What to work on:
Transcribe the records word for word, starting with the line that contains "The height and" and continuing through the line that contains "center [220, 382].". Leave the pictures out of your answer.
*** Opening of Records for the task ***
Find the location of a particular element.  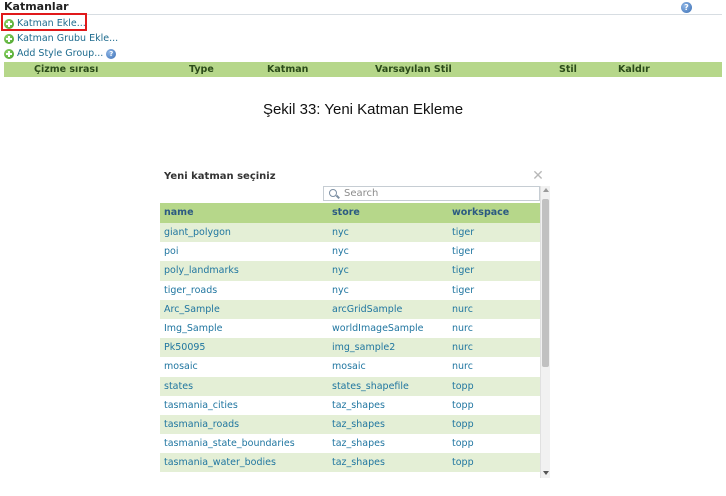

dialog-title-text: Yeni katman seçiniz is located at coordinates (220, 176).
*** Close of Records for the task ***
*** Opening of Records for the task ***
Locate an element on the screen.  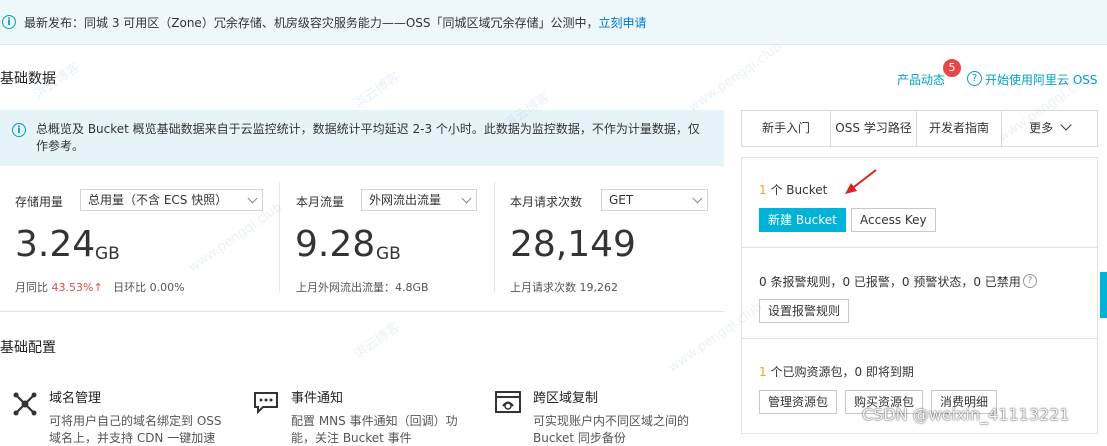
*** Close of Records for the task ***
*** Opening of Records for the task ***
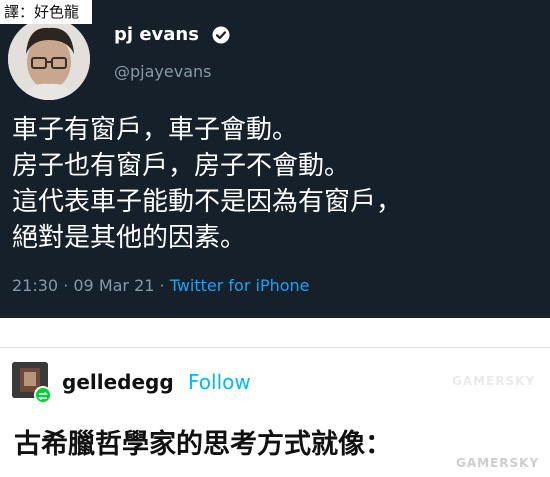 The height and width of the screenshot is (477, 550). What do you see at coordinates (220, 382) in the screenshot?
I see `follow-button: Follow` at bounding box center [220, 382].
*** Close of Records for the task ***
Exercise answer:
 The height and width of the screenshot is (477, 550). What do you see at coordinates (220, 382) in the screenshot?
I see `follow-button: Follow` at bounding box center [220, 382].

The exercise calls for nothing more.